Дмитрий Александрович, бледный до синевы, лежал на больничной койке совершенно беспомощный, весь обмотанный проводами, и с иголками, торчащими из-под ключицы. Но когда Лина подошла ближе, бледная улыбка появилась на пересохших губах.
– Ты пришла, – тихо и с явным усилием проговорил он, – хорошо! Мне надо сказать…
Он остановился, собираясь с силами.
– Ты… ты меня прости. Я тебя любил. Ты единственная могла сделать меня счастливым… Я виноват, Лина. Прости!
– Дима! Димочка!
Лина хотела кинуться к нему, но её оттянули.
– Он потерял сознание, – прошептала ей медсестра, – пойдёмте скорей, здесь нельзя оставаться.
Вокруг неподвижного тела засуетились медики, что-то кололи, что-то подключали, и, наконец, дверь отделила её от всего этого кошмара и от Димы.
Как добралась домой, не помнила. Ночь провела в полубессознательном состоянии, слёз, казалось бы, больше и взять неоткуда, а они всё лились и лились, мешая смотреть, мешая даже дышать. А рано утром снова позволила Наташа.

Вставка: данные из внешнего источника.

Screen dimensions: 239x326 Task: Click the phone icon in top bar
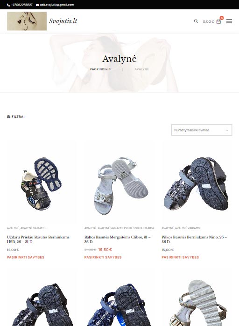[x=8, y=5]
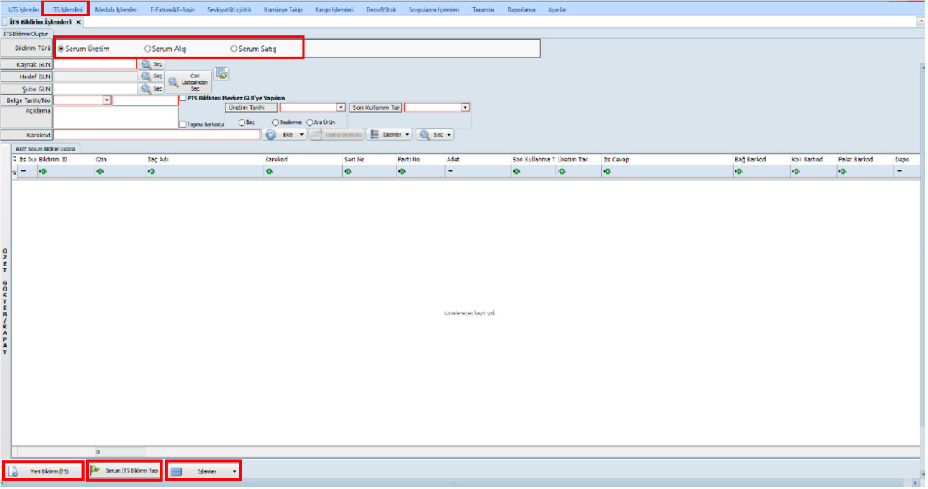Expand the bottom İşlemler dropdown button
Image resolution: width=928 pixels, height=489 pixels.
tap(235, 472)
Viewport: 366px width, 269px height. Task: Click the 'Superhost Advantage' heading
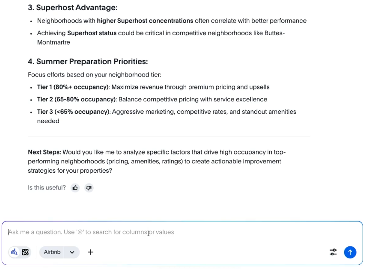coord(72,7)
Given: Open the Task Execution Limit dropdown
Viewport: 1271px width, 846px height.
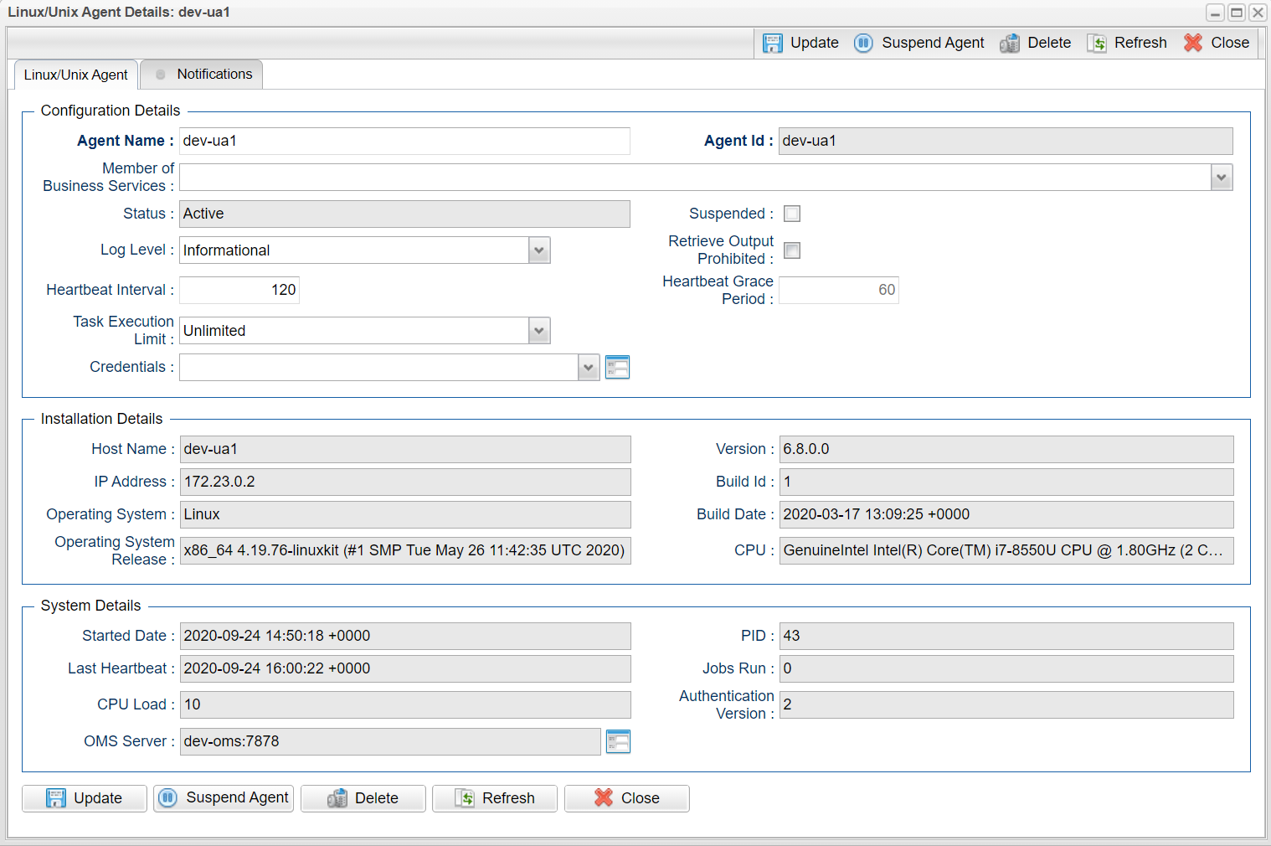Looking at the screenshot, I should pyautogui.click(x=539, y=331).
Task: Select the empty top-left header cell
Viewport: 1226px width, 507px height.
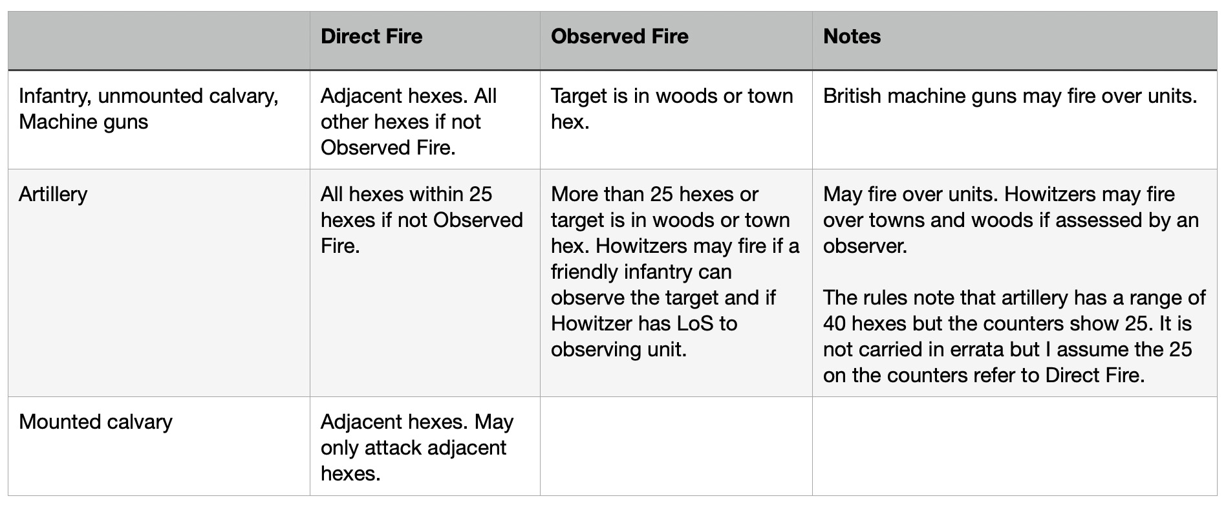Action: click(x=159, y=40)
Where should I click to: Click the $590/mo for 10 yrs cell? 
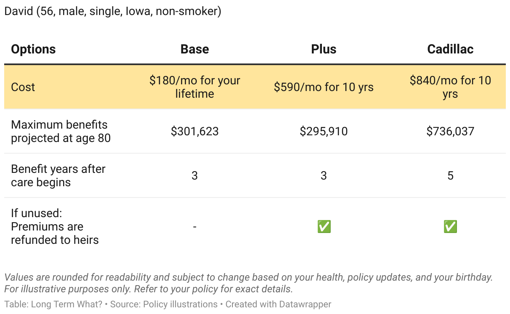point(324,87)
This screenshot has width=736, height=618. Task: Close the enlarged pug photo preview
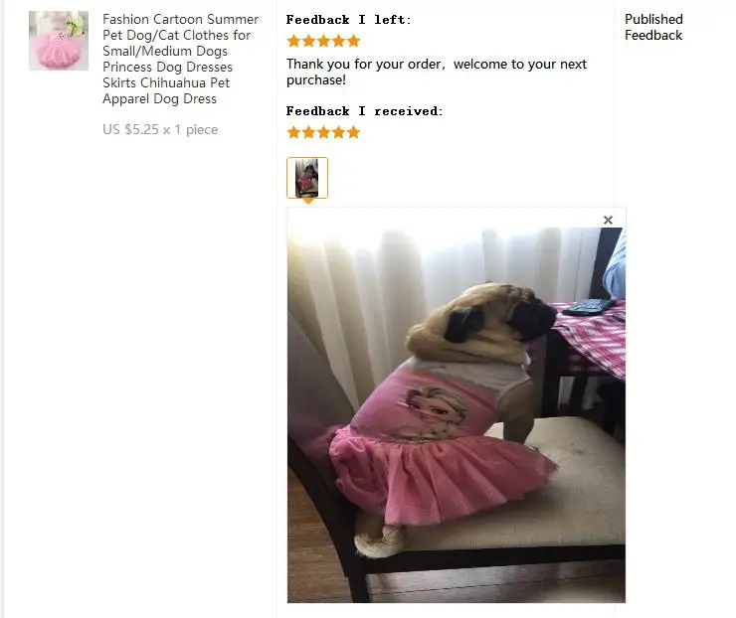pyautogui.click(x=608, y=220)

– Всё, Лина, его больше нет, – голос звучал хрипло и незнакомо, – умер сегодня перед рассветом, так и не придя больше в сознание. Врач говорит, последние слова он сказал тебе.
И всегда сдержанная Наташа разрыдалась в голос, не в силах больше сдерживаться.
Для Лины, что называется, померк белый свет.